Philosophy, Culture & Resource Sharing among Pastoral Communities



This book explores pastoralists’ world views, their culture or shared understanding and resource sharing systems. Pastoralists globally, and over their evolutionary history, have evolved and perfected a sustainable complex blend of largely socialist and capitalist production system informed by their dynamic arid and semi-arid environmental conditions. Their livelihood and resource sharing strategy ensured that everyone’s basic needs was taken care of through an elaborate and resilient resource sharing system. This system emphasised equity before profit and ensured that everyone freely got a share of a critical resource like meat and milk before the extra was traded via barter trade. The pastoralists’ philosophy and culture stressed humane relationship between people and respect for the supernatural or God. The supernatural was believed to be the sun which rose from the East. God’s blessings emerged from the East with the rising sun while evil went down the West with the setting sun. Pastoralists evolved along a cyclic pattern of time, life and life hereafter. This humane philosophy, culture and resource sharing system ensured pastoralist survival in their largely resource deficient arid and semi- arid environment.

Dr. Mark Kiptui is a teacher by profession and a Senior Lecturer in the Department of Applied Environmental Social Science, School of Environmental Studies, University of Eldoret.
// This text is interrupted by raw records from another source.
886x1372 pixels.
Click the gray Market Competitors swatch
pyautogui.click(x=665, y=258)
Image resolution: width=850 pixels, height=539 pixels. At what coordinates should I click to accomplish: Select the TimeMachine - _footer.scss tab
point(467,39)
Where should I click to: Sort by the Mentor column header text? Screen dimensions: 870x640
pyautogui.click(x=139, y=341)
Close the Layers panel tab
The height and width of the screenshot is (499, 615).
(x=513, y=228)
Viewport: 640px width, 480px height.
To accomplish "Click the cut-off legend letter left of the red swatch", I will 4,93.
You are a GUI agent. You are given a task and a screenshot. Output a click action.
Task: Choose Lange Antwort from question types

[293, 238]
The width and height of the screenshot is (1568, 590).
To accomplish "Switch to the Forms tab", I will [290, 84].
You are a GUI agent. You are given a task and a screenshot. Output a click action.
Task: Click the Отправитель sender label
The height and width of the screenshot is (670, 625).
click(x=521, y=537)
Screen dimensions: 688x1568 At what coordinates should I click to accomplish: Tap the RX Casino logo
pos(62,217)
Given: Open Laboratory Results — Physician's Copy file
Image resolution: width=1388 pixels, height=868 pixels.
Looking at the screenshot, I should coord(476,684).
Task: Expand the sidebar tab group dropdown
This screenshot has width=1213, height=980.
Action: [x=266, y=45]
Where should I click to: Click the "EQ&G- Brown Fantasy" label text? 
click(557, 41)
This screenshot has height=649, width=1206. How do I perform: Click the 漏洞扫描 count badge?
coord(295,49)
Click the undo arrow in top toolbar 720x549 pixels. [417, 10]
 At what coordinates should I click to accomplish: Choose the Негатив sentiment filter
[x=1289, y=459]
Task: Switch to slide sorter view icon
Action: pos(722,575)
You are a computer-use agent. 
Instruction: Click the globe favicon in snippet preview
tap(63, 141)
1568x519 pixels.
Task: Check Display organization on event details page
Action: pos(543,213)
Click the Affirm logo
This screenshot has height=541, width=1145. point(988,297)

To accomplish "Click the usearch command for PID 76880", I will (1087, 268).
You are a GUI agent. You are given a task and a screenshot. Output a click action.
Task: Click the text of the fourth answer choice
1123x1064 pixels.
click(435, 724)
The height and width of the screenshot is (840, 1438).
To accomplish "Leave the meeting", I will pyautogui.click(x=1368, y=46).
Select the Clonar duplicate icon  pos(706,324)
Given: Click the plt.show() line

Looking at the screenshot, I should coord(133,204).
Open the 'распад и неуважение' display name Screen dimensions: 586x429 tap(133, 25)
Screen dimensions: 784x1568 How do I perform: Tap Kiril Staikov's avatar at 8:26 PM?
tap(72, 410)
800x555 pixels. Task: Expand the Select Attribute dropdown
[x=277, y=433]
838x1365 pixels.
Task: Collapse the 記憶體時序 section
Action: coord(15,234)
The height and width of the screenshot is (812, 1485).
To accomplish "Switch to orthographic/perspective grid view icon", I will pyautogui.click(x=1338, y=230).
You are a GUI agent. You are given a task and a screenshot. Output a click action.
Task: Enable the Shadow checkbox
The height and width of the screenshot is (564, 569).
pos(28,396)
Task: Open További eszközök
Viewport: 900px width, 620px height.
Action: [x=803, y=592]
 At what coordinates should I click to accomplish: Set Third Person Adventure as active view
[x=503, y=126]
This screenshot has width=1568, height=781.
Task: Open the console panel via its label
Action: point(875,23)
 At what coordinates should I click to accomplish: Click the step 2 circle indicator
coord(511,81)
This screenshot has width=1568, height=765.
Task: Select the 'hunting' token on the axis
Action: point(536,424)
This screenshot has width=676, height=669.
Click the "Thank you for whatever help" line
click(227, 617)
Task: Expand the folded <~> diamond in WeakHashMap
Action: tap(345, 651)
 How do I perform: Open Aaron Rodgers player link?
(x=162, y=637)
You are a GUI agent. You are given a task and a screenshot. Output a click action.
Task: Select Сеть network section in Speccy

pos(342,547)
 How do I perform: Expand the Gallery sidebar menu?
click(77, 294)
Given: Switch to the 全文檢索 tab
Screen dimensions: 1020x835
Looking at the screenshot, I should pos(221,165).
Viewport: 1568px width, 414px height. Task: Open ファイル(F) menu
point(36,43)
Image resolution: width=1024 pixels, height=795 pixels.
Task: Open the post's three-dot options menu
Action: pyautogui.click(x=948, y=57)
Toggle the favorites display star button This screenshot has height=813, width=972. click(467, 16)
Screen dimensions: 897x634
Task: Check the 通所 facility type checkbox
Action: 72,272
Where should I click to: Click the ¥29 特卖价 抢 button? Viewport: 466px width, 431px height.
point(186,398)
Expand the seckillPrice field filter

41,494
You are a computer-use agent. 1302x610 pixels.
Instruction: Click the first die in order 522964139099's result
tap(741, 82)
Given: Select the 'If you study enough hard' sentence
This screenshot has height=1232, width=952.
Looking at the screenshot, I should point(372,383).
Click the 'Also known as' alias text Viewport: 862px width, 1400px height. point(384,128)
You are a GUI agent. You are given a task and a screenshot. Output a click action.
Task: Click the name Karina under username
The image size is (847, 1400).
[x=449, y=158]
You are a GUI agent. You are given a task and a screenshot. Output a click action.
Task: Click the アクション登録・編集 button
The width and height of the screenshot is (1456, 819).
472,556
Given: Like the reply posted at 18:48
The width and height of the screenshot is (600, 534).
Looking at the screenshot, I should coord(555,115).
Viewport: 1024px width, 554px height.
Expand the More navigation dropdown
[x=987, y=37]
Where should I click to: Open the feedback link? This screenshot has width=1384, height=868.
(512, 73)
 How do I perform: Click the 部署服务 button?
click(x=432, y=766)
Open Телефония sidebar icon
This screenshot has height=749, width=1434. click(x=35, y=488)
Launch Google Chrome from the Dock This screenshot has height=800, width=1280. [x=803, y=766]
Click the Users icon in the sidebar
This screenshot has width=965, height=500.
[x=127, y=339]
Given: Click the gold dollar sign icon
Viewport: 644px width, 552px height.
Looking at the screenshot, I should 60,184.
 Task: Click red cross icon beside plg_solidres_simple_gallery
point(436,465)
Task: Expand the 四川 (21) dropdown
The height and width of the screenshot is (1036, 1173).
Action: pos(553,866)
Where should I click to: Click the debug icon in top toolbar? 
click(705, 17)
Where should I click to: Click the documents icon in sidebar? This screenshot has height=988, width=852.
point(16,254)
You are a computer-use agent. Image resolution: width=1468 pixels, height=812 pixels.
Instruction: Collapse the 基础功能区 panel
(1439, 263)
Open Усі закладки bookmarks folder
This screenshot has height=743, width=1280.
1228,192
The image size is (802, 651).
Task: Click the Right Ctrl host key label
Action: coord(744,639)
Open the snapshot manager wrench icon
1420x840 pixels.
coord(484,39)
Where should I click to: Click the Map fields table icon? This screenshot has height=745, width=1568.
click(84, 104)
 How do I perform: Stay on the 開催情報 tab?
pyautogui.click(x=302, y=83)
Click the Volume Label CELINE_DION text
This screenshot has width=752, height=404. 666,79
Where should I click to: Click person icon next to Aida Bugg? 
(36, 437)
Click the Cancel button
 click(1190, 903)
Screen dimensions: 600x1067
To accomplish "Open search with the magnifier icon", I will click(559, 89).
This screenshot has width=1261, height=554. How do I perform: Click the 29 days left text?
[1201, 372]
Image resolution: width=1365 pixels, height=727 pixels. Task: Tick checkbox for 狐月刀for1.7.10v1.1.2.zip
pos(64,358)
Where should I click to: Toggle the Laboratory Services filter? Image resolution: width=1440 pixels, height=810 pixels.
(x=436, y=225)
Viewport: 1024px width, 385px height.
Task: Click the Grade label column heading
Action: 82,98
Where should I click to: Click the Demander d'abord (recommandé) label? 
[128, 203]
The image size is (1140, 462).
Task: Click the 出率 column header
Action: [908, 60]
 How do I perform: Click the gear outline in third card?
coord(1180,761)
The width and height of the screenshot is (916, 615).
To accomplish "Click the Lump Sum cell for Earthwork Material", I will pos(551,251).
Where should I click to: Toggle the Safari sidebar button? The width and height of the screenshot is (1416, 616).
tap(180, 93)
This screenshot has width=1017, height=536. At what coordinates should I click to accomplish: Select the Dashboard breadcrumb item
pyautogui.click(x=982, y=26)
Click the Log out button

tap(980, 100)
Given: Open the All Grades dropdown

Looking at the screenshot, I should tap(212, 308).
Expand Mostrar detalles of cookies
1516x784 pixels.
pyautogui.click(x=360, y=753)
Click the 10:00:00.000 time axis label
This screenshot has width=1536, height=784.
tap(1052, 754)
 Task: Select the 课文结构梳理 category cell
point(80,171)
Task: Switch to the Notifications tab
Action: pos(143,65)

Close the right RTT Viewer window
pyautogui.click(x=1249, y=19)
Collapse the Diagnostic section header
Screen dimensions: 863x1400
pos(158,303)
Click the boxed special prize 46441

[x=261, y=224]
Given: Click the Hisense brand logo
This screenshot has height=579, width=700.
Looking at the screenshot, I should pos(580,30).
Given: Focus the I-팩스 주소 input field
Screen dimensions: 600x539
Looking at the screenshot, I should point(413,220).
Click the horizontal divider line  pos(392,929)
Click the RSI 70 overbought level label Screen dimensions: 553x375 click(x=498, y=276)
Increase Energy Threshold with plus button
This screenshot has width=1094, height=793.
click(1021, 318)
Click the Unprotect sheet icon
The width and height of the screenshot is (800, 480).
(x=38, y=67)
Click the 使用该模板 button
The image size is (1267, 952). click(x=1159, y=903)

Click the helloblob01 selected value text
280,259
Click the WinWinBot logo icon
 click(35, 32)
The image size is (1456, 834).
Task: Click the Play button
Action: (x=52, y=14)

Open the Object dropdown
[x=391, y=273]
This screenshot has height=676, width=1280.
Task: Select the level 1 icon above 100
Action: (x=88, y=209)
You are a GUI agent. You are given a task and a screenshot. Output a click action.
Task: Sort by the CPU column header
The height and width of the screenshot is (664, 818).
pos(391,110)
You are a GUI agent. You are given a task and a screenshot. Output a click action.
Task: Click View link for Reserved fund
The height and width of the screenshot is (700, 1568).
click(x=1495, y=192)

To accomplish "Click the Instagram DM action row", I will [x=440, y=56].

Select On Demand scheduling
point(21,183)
Dr Kiptui has served as Head of Department for two terms spanning 2014-2018. He is also the External Examiner of Kabarak University, Moi University and University of Kabianga. His research interest includes livelihood studies in dry lands and its impacts on community’s socio-economic development. He also researches on human population change, climate change and socio-economic development. Dr Kiptui had supervised, to completion, 8 masters and 6 doctoral students. He has authored three books titled: 1) Impacts of Maternal Education on Infant and Child Mortality in Rural Kenya; 2) Community Coping Strategies in the Harsh Arid and Semi-Arid Lands of Kenya; and 3) Environmental Drivers of School Attendance in Dry Conflict-Prone Areas. This is Dr Kiptui ‘s fourth book.